_WORK INSTRUCTIONS:_
Pull each line holding "checkmark" out of the entries below.

(Items listed in a dataset)
↓
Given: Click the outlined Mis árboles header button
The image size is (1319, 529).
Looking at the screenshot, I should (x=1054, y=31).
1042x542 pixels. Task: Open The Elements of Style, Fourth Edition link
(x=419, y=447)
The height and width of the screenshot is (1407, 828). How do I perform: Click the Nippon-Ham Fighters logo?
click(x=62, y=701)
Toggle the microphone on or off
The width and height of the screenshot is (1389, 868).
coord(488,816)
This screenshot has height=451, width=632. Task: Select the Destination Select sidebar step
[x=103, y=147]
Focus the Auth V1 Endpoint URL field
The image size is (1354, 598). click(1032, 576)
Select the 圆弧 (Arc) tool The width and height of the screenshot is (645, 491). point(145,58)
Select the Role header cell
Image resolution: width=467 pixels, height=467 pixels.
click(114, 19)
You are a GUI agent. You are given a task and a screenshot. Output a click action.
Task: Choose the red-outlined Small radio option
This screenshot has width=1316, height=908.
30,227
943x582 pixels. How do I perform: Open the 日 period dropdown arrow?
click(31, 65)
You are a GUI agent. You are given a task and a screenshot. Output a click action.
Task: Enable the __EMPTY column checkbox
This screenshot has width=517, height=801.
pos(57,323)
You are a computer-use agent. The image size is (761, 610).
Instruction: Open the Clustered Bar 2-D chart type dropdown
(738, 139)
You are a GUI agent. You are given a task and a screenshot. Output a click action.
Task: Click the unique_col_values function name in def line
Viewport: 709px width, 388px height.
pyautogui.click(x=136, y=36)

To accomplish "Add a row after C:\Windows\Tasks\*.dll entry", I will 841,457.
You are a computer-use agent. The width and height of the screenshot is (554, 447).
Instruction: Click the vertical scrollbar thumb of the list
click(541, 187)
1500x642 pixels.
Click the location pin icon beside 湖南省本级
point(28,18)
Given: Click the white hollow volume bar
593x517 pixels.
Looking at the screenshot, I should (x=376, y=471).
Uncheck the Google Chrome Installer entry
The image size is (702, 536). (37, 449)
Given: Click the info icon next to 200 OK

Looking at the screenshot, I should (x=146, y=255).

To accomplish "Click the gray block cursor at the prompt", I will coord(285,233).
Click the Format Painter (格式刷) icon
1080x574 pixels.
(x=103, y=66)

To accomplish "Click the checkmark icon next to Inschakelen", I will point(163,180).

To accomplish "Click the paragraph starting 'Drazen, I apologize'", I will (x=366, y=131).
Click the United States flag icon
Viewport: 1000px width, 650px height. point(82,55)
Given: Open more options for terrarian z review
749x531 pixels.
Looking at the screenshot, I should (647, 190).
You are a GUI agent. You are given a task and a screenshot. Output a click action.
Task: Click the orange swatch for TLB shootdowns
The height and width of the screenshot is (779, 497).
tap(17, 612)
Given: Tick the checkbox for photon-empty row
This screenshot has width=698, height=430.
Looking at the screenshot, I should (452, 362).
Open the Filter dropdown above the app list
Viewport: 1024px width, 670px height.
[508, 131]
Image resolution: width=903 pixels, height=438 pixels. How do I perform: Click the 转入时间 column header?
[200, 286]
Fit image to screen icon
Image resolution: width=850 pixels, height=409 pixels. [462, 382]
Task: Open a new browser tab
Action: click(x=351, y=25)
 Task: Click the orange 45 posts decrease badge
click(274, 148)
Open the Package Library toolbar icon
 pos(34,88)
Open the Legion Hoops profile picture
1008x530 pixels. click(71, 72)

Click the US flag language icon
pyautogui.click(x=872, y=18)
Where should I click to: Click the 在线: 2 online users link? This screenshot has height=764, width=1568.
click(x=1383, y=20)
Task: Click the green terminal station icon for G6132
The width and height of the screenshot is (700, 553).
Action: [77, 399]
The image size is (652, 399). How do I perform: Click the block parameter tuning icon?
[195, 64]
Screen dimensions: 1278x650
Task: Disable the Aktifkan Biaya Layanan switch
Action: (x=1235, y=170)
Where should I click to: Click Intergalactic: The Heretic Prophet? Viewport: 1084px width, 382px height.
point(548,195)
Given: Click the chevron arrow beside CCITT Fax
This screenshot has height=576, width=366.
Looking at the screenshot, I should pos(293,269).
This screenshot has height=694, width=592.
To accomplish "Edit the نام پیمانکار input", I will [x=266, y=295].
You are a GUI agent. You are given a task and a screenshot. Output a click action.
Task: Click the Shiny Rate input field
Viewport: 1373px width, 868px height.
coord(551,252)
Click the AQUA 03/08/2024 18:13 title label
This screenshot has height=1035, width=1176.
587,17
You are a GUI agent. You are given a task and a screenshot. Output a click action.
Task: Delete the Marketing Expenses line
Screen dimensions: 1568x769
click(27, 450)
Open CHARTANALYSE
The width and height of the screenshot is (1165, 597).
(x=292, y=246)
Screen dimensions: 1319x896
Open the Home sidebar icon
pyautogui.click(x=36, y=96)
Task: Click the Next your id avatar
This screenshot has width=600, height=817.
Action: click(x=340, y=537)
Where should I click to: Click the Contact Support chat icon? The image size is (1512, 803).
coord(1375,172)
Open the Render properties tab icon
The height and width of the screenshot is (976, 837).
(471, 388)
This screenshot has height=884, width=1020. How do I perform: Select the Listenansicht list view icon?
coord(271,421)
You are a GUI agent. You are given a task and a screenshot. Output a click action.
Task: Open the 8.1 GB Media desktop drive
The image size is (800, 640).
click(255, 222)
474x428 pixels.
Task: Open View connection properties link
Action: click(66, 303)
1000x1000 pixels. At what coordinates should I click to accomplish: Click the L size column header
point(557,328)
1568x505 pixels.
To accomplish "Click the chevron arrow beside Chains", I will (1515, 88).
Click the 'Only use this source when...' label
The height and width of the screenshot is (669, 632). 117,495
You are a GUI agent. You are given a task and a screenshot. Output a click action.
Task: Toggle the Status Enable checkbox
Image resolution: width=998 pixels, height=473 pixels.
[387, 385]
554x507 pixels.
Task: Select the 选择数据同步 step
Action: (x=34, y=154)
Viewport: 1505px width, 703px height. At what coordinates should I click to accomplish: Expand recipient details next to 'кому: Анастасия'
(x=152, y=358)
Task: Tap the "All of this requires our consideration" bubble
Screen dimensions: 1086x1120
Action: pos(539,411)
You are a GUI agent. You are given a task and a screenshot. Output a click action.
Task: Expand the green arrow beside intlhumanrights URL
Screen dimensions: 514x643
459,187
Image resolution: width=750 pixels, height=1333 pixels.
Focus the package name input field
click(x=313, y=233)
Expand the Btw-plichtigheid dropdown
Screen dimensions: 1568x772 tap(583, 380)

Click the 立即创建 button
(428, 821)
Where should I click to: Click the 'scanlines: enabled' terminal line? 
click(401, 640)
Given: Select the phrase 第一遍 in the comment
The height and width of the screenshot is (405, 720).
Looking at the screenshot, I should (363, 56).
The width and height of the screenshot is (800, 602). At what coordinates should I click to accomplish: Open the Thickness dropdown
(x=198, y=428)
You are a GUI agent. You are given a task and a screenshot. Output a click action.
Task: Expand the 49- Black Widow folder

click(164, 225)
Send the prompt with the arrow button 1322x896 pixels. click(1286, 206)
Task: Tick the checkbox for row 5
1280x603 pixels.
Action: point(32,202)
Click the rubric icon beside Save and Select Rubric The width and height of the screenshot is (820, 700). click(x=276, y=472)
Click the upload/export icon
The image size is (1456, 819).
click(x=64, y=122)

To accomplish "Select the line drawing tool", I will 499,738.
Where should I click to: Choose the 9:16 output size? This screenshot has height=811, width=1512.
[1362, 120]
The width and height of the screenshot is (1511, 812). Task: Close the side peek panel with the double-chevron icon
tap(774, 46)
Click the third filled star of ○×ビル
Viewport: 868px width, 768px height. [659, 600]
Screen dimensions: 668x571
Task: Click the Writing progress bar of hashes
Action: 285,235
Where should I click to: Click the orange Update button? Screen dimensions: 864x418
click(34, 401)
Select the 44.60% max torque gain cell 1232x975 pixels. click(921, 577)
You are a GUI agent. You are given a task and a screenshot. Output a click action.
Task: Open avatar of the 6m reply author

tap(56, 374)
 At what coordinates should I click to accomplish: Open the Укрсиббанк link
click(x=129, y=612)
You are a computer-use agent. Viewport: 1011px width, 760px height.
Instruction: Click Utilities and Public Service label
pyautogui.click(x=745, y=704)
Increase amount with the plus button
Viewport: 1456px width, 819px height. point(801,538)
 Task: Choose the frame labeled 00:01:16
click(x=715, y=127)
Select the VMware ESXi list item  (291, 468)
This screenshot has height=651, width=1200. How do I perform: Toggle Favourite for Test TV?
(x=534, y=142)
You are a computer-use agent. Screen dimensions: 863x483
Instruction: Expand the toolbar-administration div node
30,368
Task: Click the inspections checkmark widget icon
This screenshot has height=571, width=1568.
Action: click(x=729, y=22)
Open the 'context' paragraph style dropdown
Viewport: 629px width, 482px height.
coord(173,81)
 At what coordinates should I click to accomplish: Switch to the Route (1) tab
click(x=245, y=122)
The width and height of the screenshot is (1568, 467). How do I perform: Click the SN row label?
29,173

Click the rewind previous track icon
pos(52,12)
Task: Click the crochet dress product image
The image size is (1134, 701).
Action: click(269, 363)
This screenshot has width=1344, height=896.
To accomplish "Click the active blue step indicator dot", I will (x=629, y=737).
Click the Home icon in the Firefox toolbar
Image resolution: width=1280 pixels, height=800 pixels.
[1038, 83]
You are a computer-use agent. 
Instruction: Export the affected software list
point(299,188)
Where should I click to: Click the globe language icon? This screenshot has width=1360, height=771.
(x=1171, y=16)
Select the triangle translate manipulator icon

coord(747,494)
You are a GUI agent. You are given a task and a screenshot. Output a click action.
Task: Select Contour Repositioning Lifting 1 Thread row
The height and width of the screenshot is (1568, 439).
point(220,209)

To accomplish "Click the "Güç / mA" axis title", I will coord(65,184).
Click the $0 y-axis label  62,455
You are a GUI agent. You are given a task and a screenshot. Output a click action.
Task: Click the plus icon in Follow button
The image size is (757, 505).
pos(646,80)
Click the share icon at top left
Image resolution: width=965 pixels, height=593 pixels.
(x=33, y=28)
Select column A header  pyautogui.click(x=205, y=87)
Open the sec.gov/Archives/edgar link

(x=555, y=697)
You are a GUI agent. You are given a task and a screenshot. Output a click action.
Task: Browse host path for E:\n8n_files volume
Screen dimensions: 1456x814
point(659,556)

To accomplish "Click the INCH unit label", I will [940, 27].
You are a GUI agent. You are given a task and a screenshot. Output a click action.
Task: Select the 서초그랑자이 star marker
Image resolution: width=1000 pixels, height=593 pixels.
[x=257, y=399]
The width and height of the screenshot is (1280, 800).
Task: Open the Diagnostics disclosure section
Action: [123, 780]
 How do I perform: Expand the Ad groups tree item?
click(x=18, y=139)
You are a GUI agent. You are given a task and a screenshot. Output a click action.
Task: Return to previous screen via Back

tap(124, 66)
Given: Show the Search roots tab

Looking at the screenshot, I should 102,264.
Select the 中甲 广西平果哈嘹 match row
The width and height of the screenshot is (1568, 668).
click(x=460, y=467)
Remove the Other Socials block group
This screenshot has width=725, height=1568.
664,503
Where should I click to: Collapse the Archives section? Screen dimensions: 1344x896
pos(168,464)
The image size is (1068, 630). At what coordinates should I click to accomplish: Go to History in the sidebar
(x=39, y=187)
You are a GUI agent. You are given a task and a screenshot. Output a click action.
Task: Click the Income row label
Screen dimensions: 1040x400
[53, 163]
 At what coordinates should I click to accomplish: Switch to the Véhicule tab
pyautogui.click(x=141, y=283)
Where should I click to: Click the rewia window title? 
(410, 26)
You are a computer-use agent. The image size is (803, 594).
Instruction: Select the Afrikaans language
↑
_TASK RESULT:_
To accomplish "Click the checkmark icon next to Inschakelen", I will point(163,180).
Task: Click the inspections checkmark widget icon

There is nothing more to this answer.